The global economy will grow 3.7 percent this year, up from an October estimate of 3.6 percent, the IMF said in revisions to its World Economic Outlook released in Washington Jan. 21, citing accelerating expansions in the U.S. and U.K. Canada will expand 2.3 percent this year, up from 1.8 percent in 2013, according to the median estimate of economists surveyed by Bloomberg.
Canadian stocks haven’t kept up with their American peers for the last three years, data compiled by Bloomberg show. Since the bull market began in March 2009, the S&P 500 has rallied 170 percent, twice the S&P/TSX.
Even with smaller gains, the Canadian equity index is more expensive. It trades at 18.6 times reported earnings, 9.8 percent more than the S&P 500’s multiple of less than 17. The spread between the countries’ valuations has surged since June, reaching the widest since October 2011 earlier this month.
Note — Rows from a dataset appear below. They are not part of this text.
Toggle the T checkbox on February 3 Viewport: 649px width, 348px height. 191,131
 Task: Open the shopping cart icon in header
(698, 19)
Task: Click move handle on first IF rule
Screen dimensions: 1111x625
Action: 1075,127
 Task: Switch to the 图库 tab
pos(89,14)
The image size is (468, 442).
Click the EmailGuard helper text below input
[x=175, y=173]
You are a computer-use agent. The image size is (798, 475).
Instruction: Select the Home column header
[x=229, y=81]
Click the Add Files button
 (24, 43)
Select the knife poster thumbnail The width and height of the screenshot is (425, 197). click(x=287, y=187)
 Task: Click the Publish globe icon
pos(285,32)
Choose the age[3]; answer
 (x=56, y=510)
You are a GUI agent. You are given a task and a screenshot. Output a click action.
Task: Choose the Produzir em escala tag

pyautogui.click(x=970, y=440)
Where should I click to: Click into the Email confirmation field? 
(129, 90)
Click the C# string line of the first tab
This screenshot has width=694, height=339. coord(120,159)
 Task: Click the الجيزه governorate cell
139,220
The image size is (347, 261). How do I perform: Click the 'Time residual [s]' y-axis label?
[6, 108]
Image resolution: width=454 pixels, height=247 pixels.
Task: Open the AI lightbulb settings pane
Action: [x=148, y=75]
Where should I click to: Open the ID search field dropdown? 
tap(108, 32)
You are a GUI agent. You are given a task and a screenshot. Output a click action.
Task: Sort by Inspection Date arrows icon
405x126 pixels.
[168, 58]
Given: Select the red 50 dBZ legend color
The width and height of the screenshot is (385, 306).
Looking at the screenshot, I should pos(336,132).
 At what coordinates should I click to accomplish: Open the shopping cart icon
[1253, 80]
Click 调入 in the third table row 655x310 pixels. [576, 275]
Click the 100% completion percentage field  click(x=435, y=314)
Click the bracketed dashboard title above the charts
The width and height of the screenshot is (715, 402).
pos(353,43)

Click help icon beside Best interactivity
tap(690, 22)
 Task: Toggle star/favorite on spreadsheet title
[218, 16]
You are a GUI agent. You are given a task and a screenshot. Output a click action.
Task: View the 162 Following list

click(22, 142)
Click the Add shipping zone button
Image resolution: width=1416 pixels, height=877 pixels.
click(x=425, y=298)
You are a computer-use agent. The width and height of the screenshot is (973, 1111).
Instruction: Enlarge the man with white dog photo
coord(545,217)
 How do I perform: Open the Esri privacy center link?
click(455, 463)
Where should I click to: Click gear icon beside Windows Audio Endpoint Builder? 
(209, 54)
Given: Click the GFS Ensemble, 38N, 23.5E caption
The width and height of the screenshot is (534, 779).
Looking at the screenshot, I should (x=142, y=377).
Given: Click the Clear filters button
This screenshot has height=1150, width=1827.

Strategists estimate the S&P/TSX, which had the 30th worst 2013 return of 94 country indexes priced in U.S. dollars, will fail to surpass the S&P 500 again this year. They forecast the index will climb 3.5 percent to 14,104 for all of 2014, according to the average of six forecasts compiled by Bloomberg. That compares with an average projection for the U.S. equity index to rally 5.8 percent during the year.
“Investors tend to extrapolate the most recent trend onto the current and future trend, and that’s the real problem with looking at the Canadian market right now,” Brian Belski, BMO Capital Markets Corp. chief investment strategist, said by phone Jan. 23. “You need to see earnings growth come in.”
Belski is calling for the S&P/TSX to fall to 13,575 this year.
The S&P/TSX will be able to keep climbing so long as the U.S. continues to expand faster and China keeps up its pace of growth, said Matt Skipp, chief investment officer with Sw8 Asset Management Inc. in Toronto. The U.S., the world’s largest economy, will grow 2.9 percent this year, up from a forecast of 2.6 percent in January, economist estimates compiled by Bloomberg show. The Chinese economy will expand 7.4 percent in 2014 after a 7.7 percent growth in gross domestic product last year, estimates show.
“Canada is heavily dependent on China and the United States,” Skipp, whose firm manages about C$40 million, said in a Jan. 21 phone interview from Toronto. “For this rally to continue, there has to be a real economic recovery in the United States and some kind of market for commodities, globally.”